Bipede a quattro mani [1] di Raffaele Rutigliano

GIORGIO FABBRI
(a Lucio Dalla)

Bacco, abbacchio e i suoi Bacchianali. Si infilavano in ogni pertuso, si dicevano parole come: “Sono rimasto fedele a Giorgio, ai suoi occhi” o “Chiudi la gola, il seme è più dolce”.
L’esperimento di ritrovarsi nudi all’alba, sotto un sole acerbo. Il rumore delle vibrazioni dall’apparecchio, cullato innanzi a Giorgio.
Tu lo ami?
Chi, lui?
Lo disse sottovoce.
Sono ciò che tu non vedi, sono la scopa, sono il tuo scolo, sono la fogna.
Anche io ti amo.
Giorgio viveva a Bologna, conosceva un notaio, si chiamava Tritone, e sapeva volare.
Giorgio imparò da subito a volare. Quando le colombe venivano cacciate per la nidificazione continua negli androni dei palazzi. Volavano e cadevano, si rialzavano e ricadevano. Giorgio ne raccolse una. La tenne stretta in pugno, sbatteva le ali, la strinse più forte, la soffocò. Ora lo faceva lui, Giorgio: imparò a volare. Volava dall’androne ai palazzi di fronte, si agitava, scuoteva le braccia e le mani, a imitazione delle colombe quando in vita.
Poi scelse il suo posto, quello dei desideri nel cielo, dentro se stesso. Provava di tutto per ogni sempre e dove. Non aveva paure o speranze. Senza brandimenti di terrore con il vago senso di stare con il rumore cullante.
Si aggiunse ai Bacchianali, dopo la dipartita del notaio, lo fece tramite Domenico Sputo, quello del bar sotto casa in via D’Azeglio.

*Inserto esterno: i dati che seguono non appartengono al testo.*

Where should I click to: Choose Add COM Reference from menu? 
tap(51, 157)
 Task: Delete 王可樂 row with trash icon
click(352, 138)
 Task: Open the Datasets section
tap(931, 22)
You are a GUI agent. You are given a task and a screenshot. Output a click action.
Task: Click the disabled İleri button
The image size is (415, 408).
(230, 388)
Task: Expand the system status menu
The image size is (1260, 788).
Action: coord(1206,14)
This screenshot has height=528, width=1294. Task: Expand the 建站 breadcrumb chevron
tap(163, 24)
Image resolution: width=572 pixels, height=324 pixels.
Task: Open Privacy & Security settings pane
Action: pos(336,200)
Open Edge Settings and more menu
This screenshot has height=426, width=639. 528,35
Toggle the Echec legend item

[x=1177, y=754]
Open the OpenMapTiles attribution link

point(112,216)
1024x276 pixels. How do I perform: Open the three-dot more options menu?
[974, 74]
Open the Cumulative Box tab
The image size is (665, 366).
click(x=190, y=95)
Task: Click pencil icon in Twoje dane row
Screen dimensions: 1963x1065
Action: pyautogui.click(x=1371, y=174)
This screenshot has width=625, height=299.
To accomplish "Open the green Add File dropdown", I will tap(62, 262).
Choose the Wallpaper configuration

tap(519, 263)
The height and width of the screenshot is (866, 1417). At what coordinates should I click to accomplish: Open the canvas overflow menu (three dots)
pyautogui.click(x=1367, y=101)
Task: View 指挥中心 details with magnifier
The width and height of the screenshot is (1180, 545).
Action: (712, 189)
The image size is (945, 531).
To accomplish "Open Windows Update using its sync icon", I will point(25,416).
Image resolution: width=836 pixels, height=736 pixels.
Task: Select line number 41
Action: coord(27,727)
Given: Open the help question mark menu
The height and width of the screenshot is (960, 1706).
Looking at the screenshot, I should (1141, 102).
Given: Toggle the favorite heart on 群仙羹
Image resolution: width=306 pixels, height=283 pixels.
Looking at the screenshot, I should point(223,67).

Il rumore divenne litania con un senso di benessere. Eppure con gli altri non si sarebbe visto per parecchio tempo, perché dopo tanto cullare scelse. E glielo disse a voce bassa, posando l’orecchio sul suo petto. Ne percepiva la vita, il battito di fumo e cannella.
Vieni con me?
Precipiteremo per poi volare, insieme.
Giorgio portava nuvole e pioggia.
L’acqua e tempesta venne di lì a poco.
Così, un giorno, mentre attraversavano una strada mano nella mano che il viso gli brillava – i raggi erano diretti sui palazzi e riflessi su di lui –, un grido arrivò poco dopo dall’angolo cieco, Giorgio si girò e la mano era vuota.
Un’auto aveva soffocato la sua colomba bianca.
La cecità della vita prese il sopravvento, ma Giorgio riprese a volare, questa volta solo, dall’androne verso nuovi palazzi, più lontani, che separavano Bologna dal resto del mondo, nel suo perpetuo cullarsi dove l’altro non potesse più morire. Per mescolarsi con l’odore del caffè.